On 23 January 2011, widespread flooding affected places from Wanganui to Hawke’s Bay northwards. Coastal sea inundation affected several parts of Auckland including Queen Street, Tamaki Drive, the northwest motorway, Herald Island, Maraetai and Miranda (western side of Firth of Thames).
This was a case of storm surge associated with a passing low pressure system. The system formed in the tropics around New Caledonia, but left the tropics before it had time to deepen into a tropical cyclone.
Weather map for noon on Sunday 23 January 2011. The region marked DQ is explained in the text below.
Click on the map for a loop of animated maps in 12 hour time steps covering Sun-Mon 23-24 January 2011.
Storm surge is the name given to the situation when the sea floods inland along the coast.
It has three components.
1. Wind setup. When strong winds blow from the sea to the land (“onshore”), a wind setup is formed: under some circumstances, the sea is pushed onto the land faster than it can drain away, and waves penetrate beyond the high water mark.
Wind setup depends on the size and shape of the strongest wind zone and the land it encounters. It is accentuated in shallow basins such as the Firth of Thames. Strong winds are often associated with low pressure systems. Storm movement – that is, the movement of the low pressure system itself – influences the wind strength.
In the Southern Hemisphere, where the wind flow around a low is clockwise, storm movement adds to wind strength on the left side of the storm track. For a low travelling southwards, this means that winds are stronger in its eastern semicircle. This is why many sailors call this the dangerous semicircle and its front-left quadrant the dangerous quadrant.
On 23 January, when the low on the weather map above approached Northland, its dangerous quadrant (labelled DQ on the map above) brought the most pronounced onshore winds and highest wind setup to the Coromandel - Bay of Plenty area. NIWA measured storm surges of 370 mm around Coromandel and 590 mm at Moturiki Island near Tauranga.
2. Low air pressure. The inverse-barometer effect occurs whenever air pressure over the ocean differs from normal. Each hectoPascal of air pressure below the norm (of 1013 hPa) may raise the sea level by ten millimetres. So, a large low pressure system is accompanied by a dome of elevated sea surface. On 23 January, when the pressure dropped to 986 hPa around Auckland, the maximum inverse barometer effect was around 270mm.

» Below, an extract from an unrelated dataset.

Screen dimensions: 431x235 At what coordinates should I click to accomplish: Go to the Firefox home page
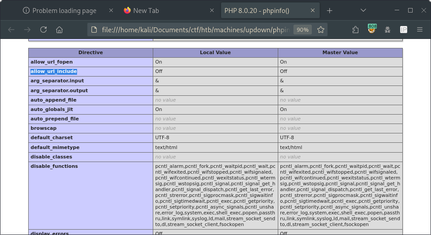pos(59,30)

3. The tide comes and goes around once every 12 hours 20 minutes. The tidal range – that is, the difference in height between low and high tide - is largest a few days after the moon reaches its perigee (closest point of its orbit to earth) within a day or so of reaching a full or new phase. This happens only a few times per year, and is sometimes called a King tide. Auckland has a reasonably large tidal range of around 3 m.
On 23 January the high tide height was 3.5m - only about 100mm lower than a King tide. Strong onshore winds from the tropics often produce heavy rain on any hills and ranges. If this drains off quickly (as is usually the case in New Zealand) and arrives at the coast at the same time as a high tide, the chances of flooding near river mouths and estuaries is increased.
Auckland/ mm/23 Jan~noon~midnight
1. Wind setup
2. Inverse barometer
3. Astronomical tide
Total = measured storm tide 41293920
Auckland’s tide gauge showed a peak of 4.129m between 11am and noon on 23 Jan 2011. Data are courtesy of Ports of Auckland. When Tropical cyclone Yasi made landfall onto Queensland, Townsville (with a two-metre tidal range) was in the dangerous quadrant. Yasi’s two-metre storm surge arrived on the outgoing tide, reducing its impact. The highest-ever measured storm surge was 8.5 metres at St Louis Bay in Hurricane Katrina (2005).
The worst storm surge, in terms of loss of life, was the Bhola cyclone which hit East Pakistan (now Bangladesh) on 12 Nov 1970, here an estimated 500,000 people perished. The online nautical almanac published by Land Information New Zealand explains more about how tidal predictions only give the astronomical component, and how strong meteorological effects need to be taken into account.
During a period of King tides, if there is an anticyclone around or strong offshore winds, extra care is needed around rocks, reefs and sandbars, as the actual water level may drop to near or below chart datum - which is the level that charted depths displayed on a nautical chart are measured from. Each nautical chart carries a note defining its chart datum and most New Zealand nautical charts use the lowest astronomical tide computed over the period of one entire SAROS cycle.